What you have to do:
Look for "agent" in the listing below. Gather each line that contains it.

*****

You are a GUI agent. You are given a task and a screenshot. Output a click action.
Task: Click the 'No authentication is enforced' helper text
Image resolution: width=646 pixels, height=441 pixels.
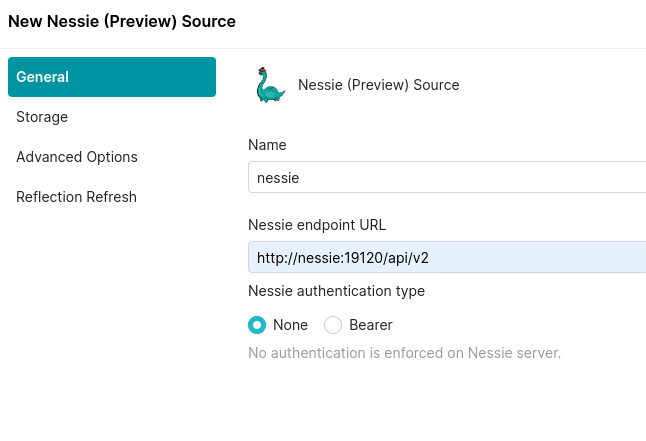(404, 353)
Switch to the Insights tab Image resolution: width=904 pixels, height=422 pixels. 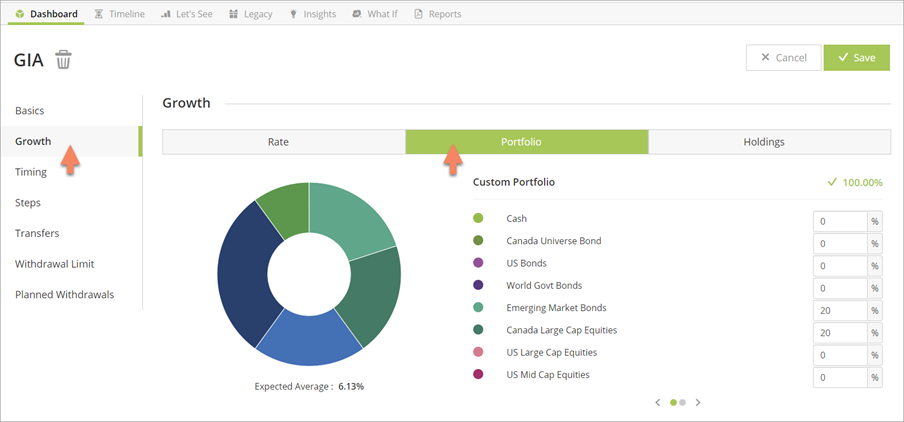tap(312, 14)
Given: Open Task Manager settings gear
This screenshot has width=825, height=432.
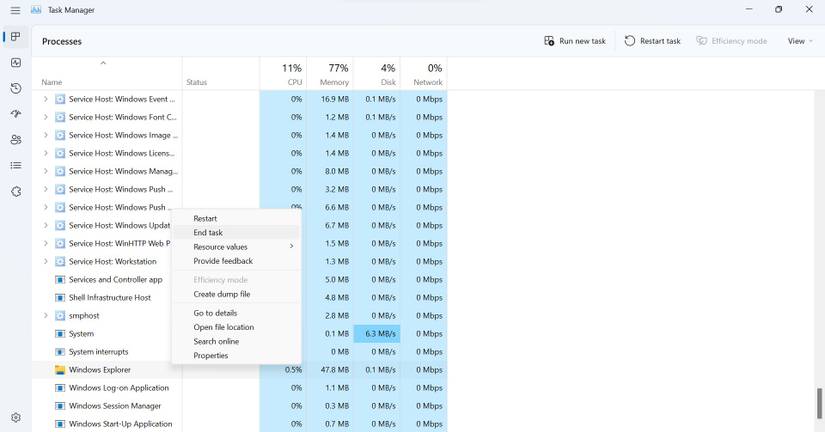Looking at the screenshot, I should tap(15, 418).
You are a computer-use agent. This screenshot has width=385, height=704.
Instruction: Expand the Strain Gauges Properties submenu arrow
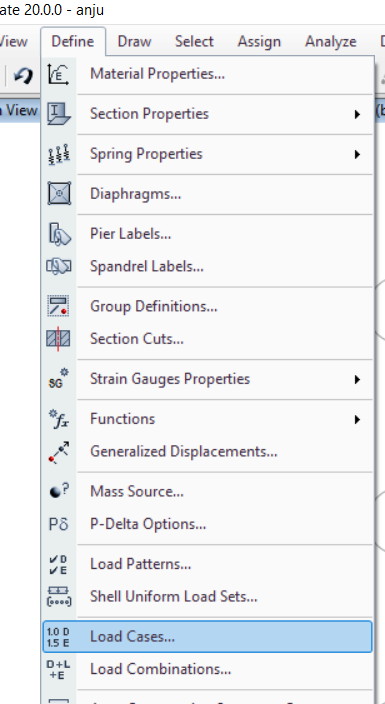(357, 379)
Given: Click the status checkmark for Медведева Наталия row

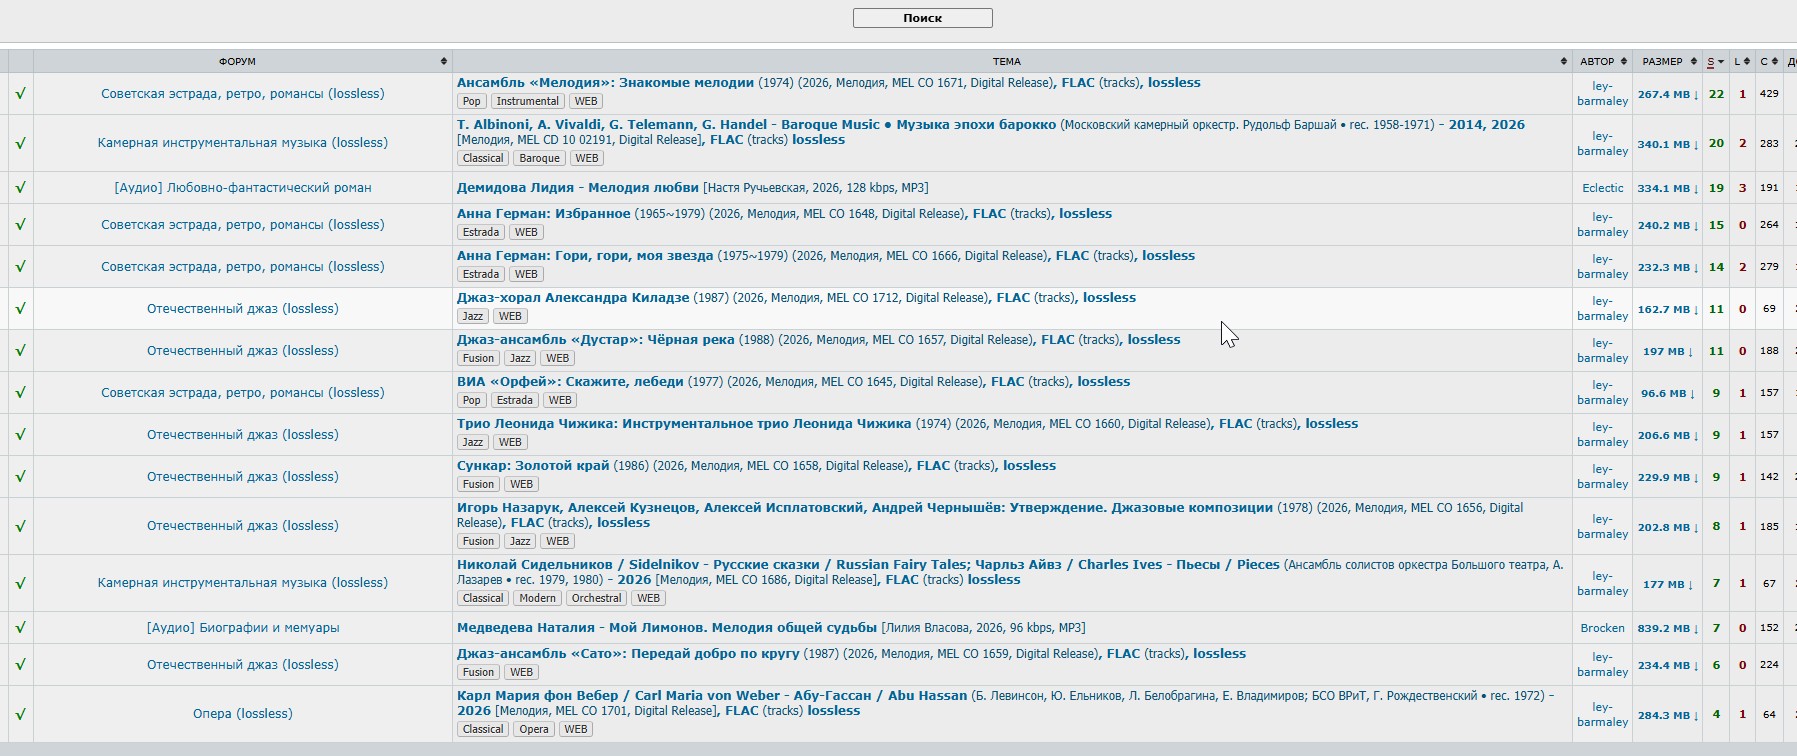Looking at the screenshot, I should [x=20, y=628].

*****

Answer to this task:
You are a GUI agent. You are given a task and a screenshot. Output a click action.
You are a computer-use agent. This screenshot has width=385, height=704.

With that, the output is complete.